23.9.12 : Porteurs d'envol
Je viens de lire la genèse du "Festin Nu" de William Burroughs ("La Luxure nue" par Gérard-Georges Lemaire, dans la revue “Les Épisodes”). Son séjour à Tanger, la drogue, la rédaction progressive de son manuscrit sur plusieurs années, les milliers de pages qu’il accumule sans s’y retrouver, le semblant d’écriture automatique qu’il dit vivre…
Ce qui me marque c’est la présence de ses amis écrivains. Kerouac et Ginsberg qui viennent à Tanger, pour l’aider à s’y retrouver.

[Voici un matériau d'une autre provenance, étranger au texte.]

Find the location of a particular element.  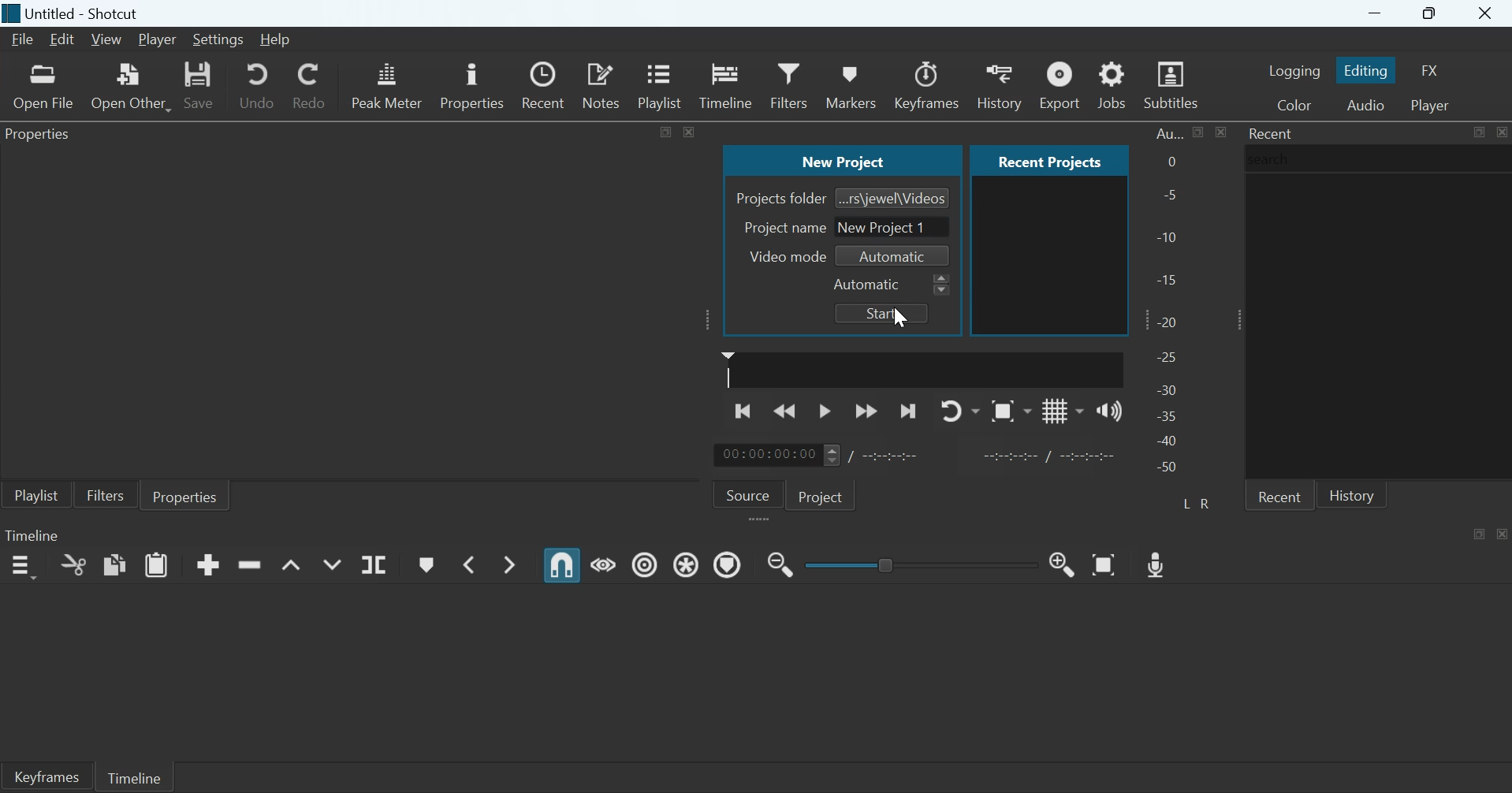

Filters is located at coordinates (787, 84).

Ils font à plusieurs reprises un tri dans ses manuscrits, tapent à la machine pour sortir une épreuve lisible, font des pieds et des mains auprès d’éditeurs pour faire publier l’ouvrage… et arriveront à leur fin, non sans mal.
C’est beau, mais je ne peux que me dire que ce n’est plus possible aujourd’hui, ou peut-être déjà hier. J’ai le vif sentiment que l’abnégation n’existe pas, que l’on ne préférerait pas travailler pour quelqu’un d’autre que soi. Que l’envie et la concurrence ont supplanté tout ça. Je ne crois pas à l’entraide professionnelle dans le milieu artistique. Je n’y crois pas et pourtant elle peut exister. Qui aujourd’hui se battrait pour autre chose que se défendre ?
J’ai conscience qu’ils se battaient – Kerouac et Ginsberg – également pour eux, contre la censure qui menaçait leur oeuvre à eux aussi, par exemple. Mais tout de même… il y avait une émulation. Je suis donc impressionné par cette histoire de talent qu’il faut à tout prix faire connaître, de propos subversifs qu’il faut amener au grand jour. De littérature qui s’assimile à une cause dans laquelle on s’oublie, plutôt que d’affiches dans la rue parisienne avec le portrait de l’écrivain pour mieux vendre son roman.